Before 1963, when national vaccination programs began, the U.S. suffered around 400 deaths and 48,000 hospitalizations a year due to measles, according to the federal Centers for Disease Control. It remains a global scourge: the U.N. estimates that it killed 110,000 people worldwide in 2017, with cases increasing since then.
On Wednesday the Centers for Disease Control said that 695 measles cases had been reported in 22 states already this year. That is more cases than the county has seen in any total year since 2000, when measles was officially declared to have been eradicated from the United States following decades of vaccination programs.
The new outbreaks are driven largely by people avoiding vaccines for various reasons, fueled by misinformation about the safety and effectiveness of the medication. Vaccines harness the body’s natural immune system to fight off pathogens.
Most measles outbreaks in the U.S. have occurred in small communities that shun vaccination for philosophical or religious reasons. In New York City the problem has become so serious that a public health emergency was declared and vaccinations are becoming mandatory in parts of Brooklyn.
“One challenge with measles is the fact that we have a whole generation, multiple generations, of medical professionals who have never clinically seen measles,” said McCord. He is among them: McCord said he has never seen a case of measles in a patient since he began practicing in 2000.
When people first get sick with measles the disease may not be obvious, as the distinctive rash only shows up later.
“It often presents as a fever, cough, runny nose, red, watery eyes – very non-specific symptoms,” said Dr. Chan.
A nurse or doctor faced with a patient who has those symptoms must decide which of many possible causes to test for or treat. In New Hampshire, measles usually isn’t one of them.
“I might think maybe you have the flu, maybe you have strep throat … until you break out in a whole-body rash, when it will be detected,” said McCord. A patient with measles could “walk out the door without a diagnosis,” spreading the disease further.
“The important part here is reminding clinicians to keep measles on their list of possible diagnoses when they see somebody presenting comparable symptoms,” said Dr. Chan. “As they run through their mind the list of possible causes, measles need to be on that list. Clinicians need to ask more targeted questions – have you traveled recently? been in contact with anybody who might have the disease?”
Both doctors encouraged parents to have their children vaccinated and acknowledged the difficulty of convincing people who have decided that vaccines are unnecessary or even dangerous.
“A good number of folks who don’t vaccinate don’t necessarily have a lot of sound footing for their decision when I ask them. It’s not that they have done lots of research they can cite – a lot of times it’s just a feeling,” said McCord. “A lot of times folks will say ‘I don’t want to, I’ve heard bad things.’ You can spend all of a (clinical) visit talking to folks and get nothing else done.”

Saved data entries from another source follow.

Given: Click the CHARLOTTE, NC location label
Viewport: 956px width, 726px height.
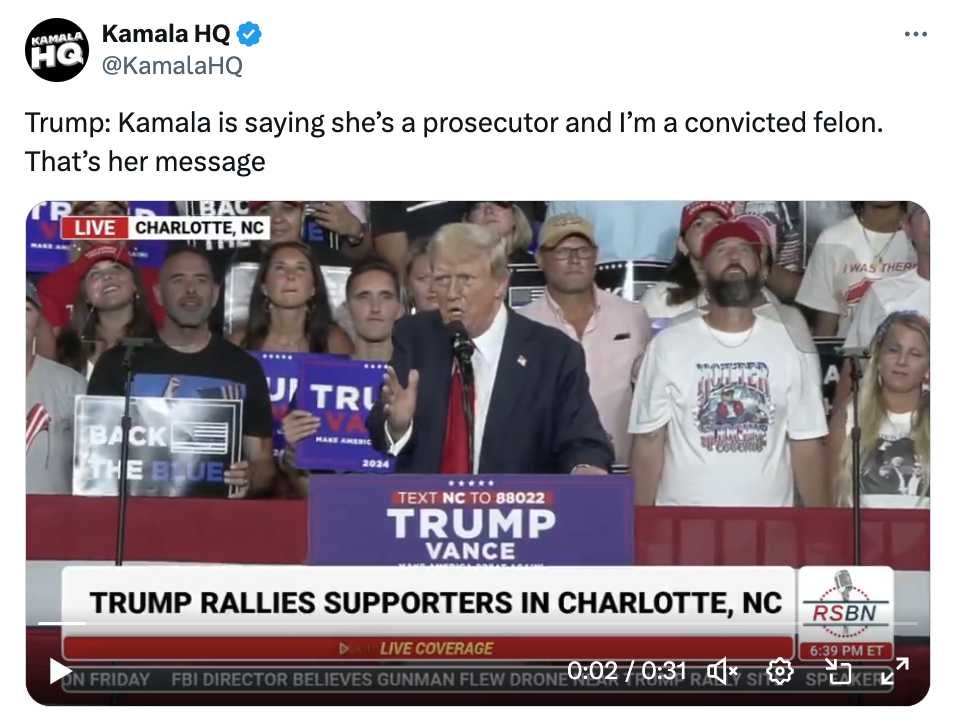Looking at the screenshot, I should (x=199, y=227).
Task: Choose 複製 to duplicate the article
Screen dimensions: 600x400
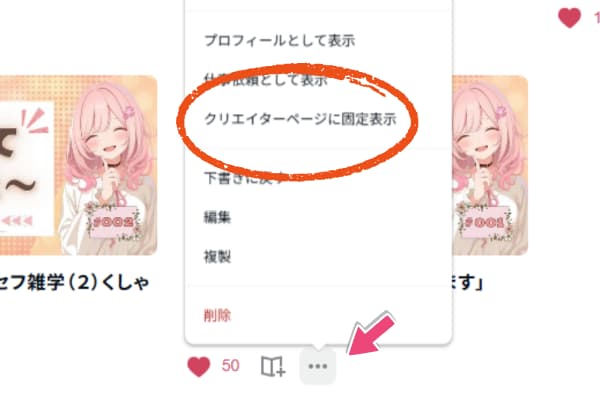Action: 217,257
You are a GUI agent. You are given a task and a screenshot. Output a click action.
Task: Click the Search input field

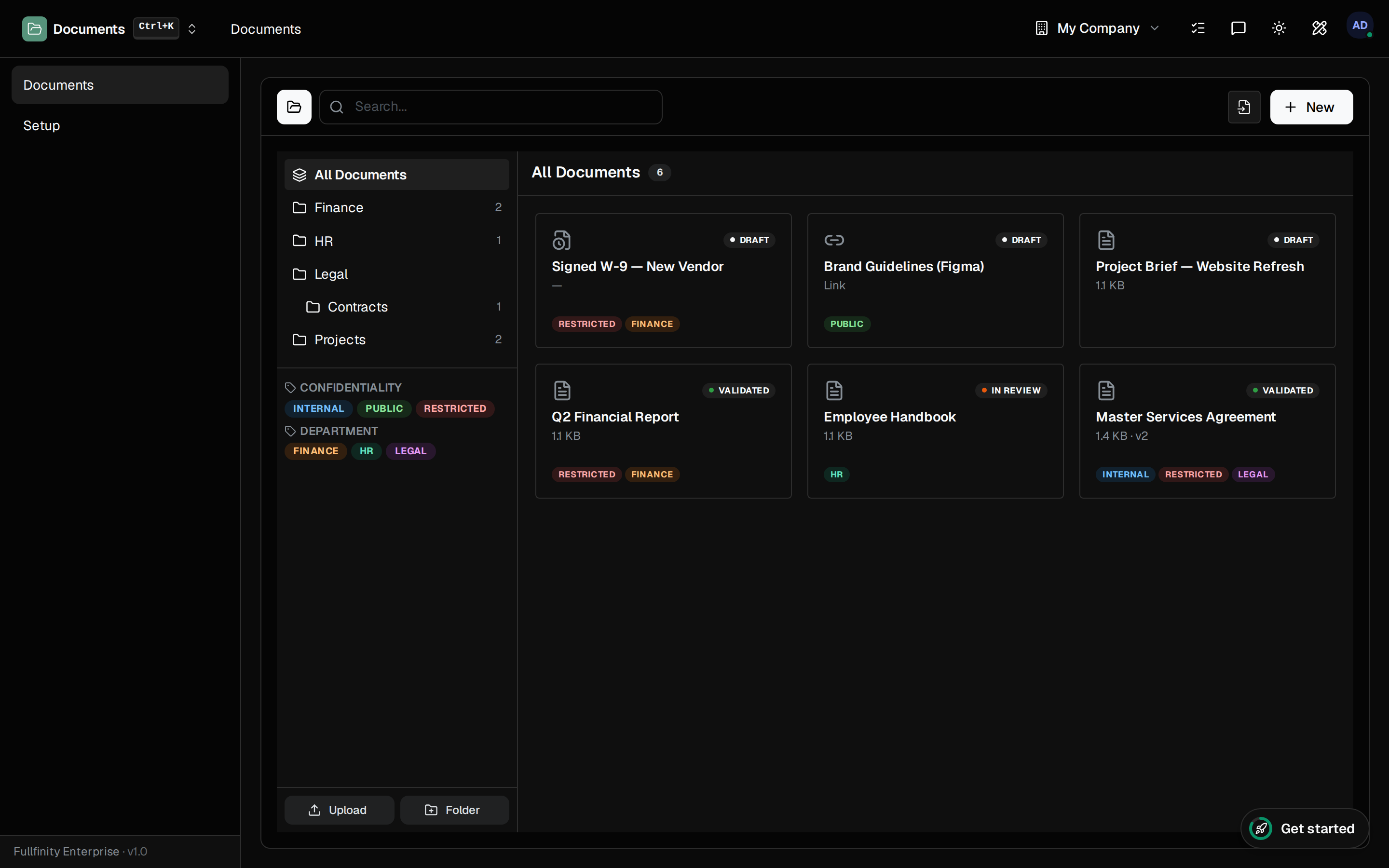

“You can make a personal decision not to take cholesterol-lowering drugs – you only affect yourself, indirectly affect your family if something happens. But if you decide not to vaccinate you become a vector of infection for multiple folks who can have significant if not catastrophic effects,” said McCord.
Measles is a reportable disease in New Hampshire and the rest of the U.S., meaning any diagnosis must be reported immediately to the state health department.
One good thing about measles: If you’ve ever had the vaccine, either in the package known as MMR or individually, or if you had the disease as a child then you don’t have to worry about getting it again.
“(The vaccine) is expected to produce lifelong immunity. There’s no need or recommendation … for a booster,” even for seniors who received the shot six or more decades earlier, said Dr. Benjamin Chan, the state epidemiologist.
People who don’t remember if they have been vaccinated or are otherwise unsure about whether they are protected from measles can get a test, known as a titer, for most health clinics or doctors. It will determine whether they have the antibodies needed to fight off the measles virus.